TEXT PROVIDED START

Kristen Sparrow • February 03, 2019
The following article is a literature review of the use of TAVNS (transcutaneous auricular vagal nerve stimulation) for depression.
Transcutaneous auricular vagus nerve stimulation (taVNS), as a noninvasive intervention, has beneficial effects on major depressive disorder based on clinical observations. However, the potential benefits and clinical role of taVNS in the treatment of major depressive disorder are still uncertain and have not been systematically evaluated. Therefore, we performed a systematic review and meta-analysis to evaluate the effectiveness and safety of taVNS in treating major depressive disorder.
Four electronic databases, namely, Embase, MEDLINE, the Cochrane Library and PsycINFO, were searched for all related trials published through May 1, 2018. We extracted the basic information and data of the included studies and evaluated the methodological quality with the Cochrane risk of bias tool and the nonrandomized studies-of interventions (ROBINS-I) tool. A meta-analysis of the comparative effects was conducted using the Review Manager 5.3 software.

TEXT PROVIDED END
DATA EXTRACT START

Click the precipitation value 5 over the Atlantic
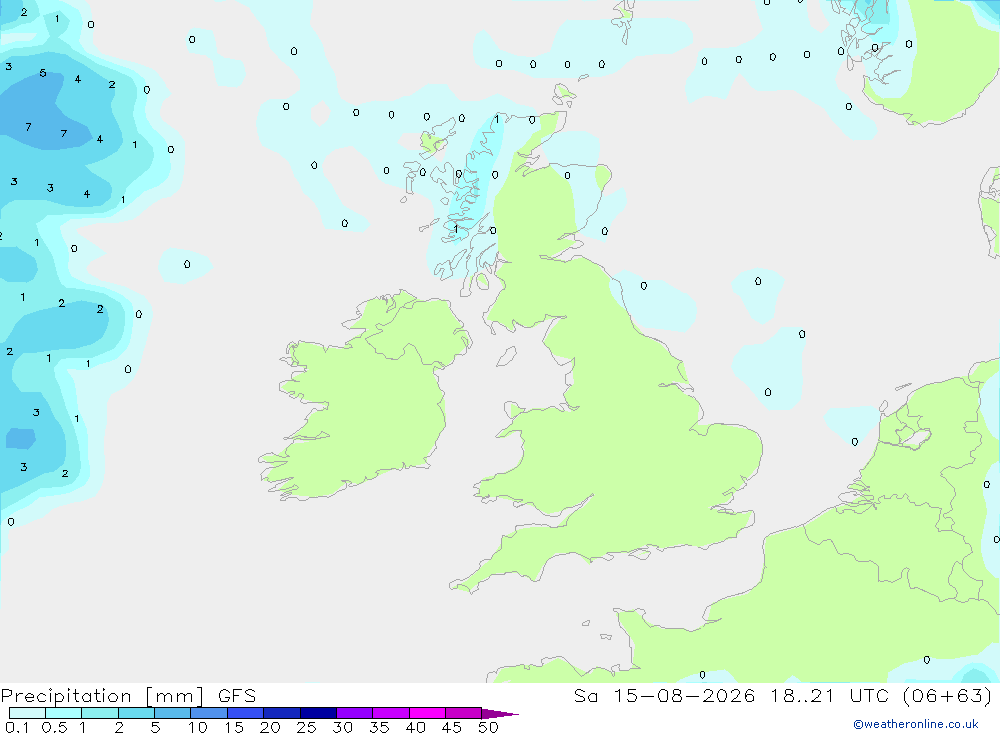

DATA EXTRACT END

EXERCISE REQUIREMENTS:
1. Why did the authors carry out a systematic review and meta-analysis, according to the post on taVNS for depression? Answer in one to three sentences.
2. How would you render this sentence from the post on taVNS for depression in Spanish: "A meta-analysis of the comparative effects was conducted using the Review Manager 5.3 software."?
3. Can you extend the post on taVNS for depression, picking up right after its final sentence?
The listing above is separate material, unrelated to the post on taVNS for depression.

LIST OF ANSWERS:
1. Clinical observations suggest that taVNS benefits major depressive disorder. However, its potential benefits and clinical role in treating the disorder were still uncertain and had not been systematically evaluated. The authors therefore did the review and meta-analysis to evaluate how effective and safe taVNS is for this condition.

2. Se realizó un metaanálisis de los efectos comparativos utilizando el software Review Manager 5.3.

3.
A total of 423 citations from the databases were searched, and 4 studies with 222 individuals were included in the meta-analysis. The taVNS technique could decrease 24-item HAMD scores more than the sham intervention (MD: -4.23, 95% CI: -7.15, -1.31; P = .005) and was also more effective in decreasing Self-Rating Depression Scale scores ((MD: -10.34, 95% CI: -13.48, -7.20; P < .00001), Beck Depression Inventory scores (MD: -10.3, 95% CI: -18.1, -2.5; P = .01) and Self-Rating Anxiety Scale scores (MD: -6.57, 95% CI: -9.30, -3.84; P < .00001). However, there was no significant difference in the Hamilton Anxiety Rating Scale scores between the taVNS and sham taVNS groups (MD: -1.12, 95% CI: -2.56, 0.32; P = .13). No obvious adverse effects of taVNS treatment were reported in the included studies.
The results of the analysis preliminarily demonstrated that taVNS therapy can effectively ameliorate the symptoms of major depressive disorder, providing an alternative technique for addressing depression. However, more well-designed RCTs with larger sample sizes and follow-ups are needed in future studies to confirm our findings.